[ExI] inernet whiffenpoof, was: RE: Tracking your internet browsing

Mike Dougherty msd001 at gmail.com
Sat Oct 26 02:04:39 UTC 2013


On Fri, Oct 25, 2013 at 2:08 PM, spike <spike66 at att.net> wrote:

> It should repeat the process about every three to five minute randomly
> chosen time intervals, around the clock.
>
> Wouldn't that scheme make it impossible to take someone's websearch history
> for use as an advertisement magnet?  What about the recent case where a web
> search history was used as evidence in court?  Could not some evil Tea
> Party
> candidate use website search history to discourage or defame a political
> opponent?
>
> This group is crawling with script gurus.  Someone help out the world here.
> My reward to you is my sincere best wishes forever or until I forget.
>

I don't think it matters enough to be worth the effort.

It isn't about the search history in your browser.  Your ISP is spying on
you.  They keep their own history.  Your shops are keeping their own
history.  Your government is keeping everyone's history.

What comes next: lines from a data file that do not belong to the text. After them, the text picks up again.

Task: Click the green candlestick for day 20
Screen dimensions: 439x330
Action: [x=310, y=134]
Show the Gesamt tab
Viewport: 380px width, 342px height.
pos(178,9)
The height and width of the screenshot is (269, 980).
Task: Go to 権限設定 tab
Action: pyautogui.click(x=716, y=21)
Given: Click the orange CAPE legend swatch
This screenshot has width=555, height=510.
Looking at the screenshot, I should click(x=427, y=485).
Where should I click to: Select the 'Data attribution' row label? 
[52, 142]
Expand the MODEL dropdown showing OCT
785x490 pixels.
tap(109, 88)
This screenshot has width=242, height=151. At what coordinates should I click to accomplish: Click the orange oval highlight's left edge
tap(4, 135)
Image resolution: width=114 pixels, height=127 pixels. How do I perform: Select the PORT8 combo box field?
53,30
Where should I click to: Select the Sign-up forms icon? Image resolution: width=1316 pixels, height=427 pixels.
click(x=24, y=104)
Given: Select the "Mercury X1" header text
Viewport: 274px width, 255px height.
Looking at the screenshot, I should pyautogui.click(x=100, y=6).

Even simple narrow AI could examine the stream of data your script
(proposed, above) is generating and see the pattern over time.  Anything
searched/requested from outside that stream would be human-generated.  In
the case of allowing your friends to impersonate you, there is either
"guilty by association" or an outright violation of terms of service ("you
will keep your account/passwords secure")

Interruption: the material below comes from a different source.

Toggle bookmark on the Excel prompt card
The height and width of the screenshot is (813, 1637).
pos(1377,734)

I want to be more optimistic.  I'd like to believe that everyday people's
everyday data isn't incriminating.  I want to assume that a large enough
net catches everyone's weirdest interests and that my profile is simply
lost in the crowd.  However, I've worked with big [-enough] data to also
suspect that there aren't enough people/profiles on earth for the crowd to
be large enough to be lost among.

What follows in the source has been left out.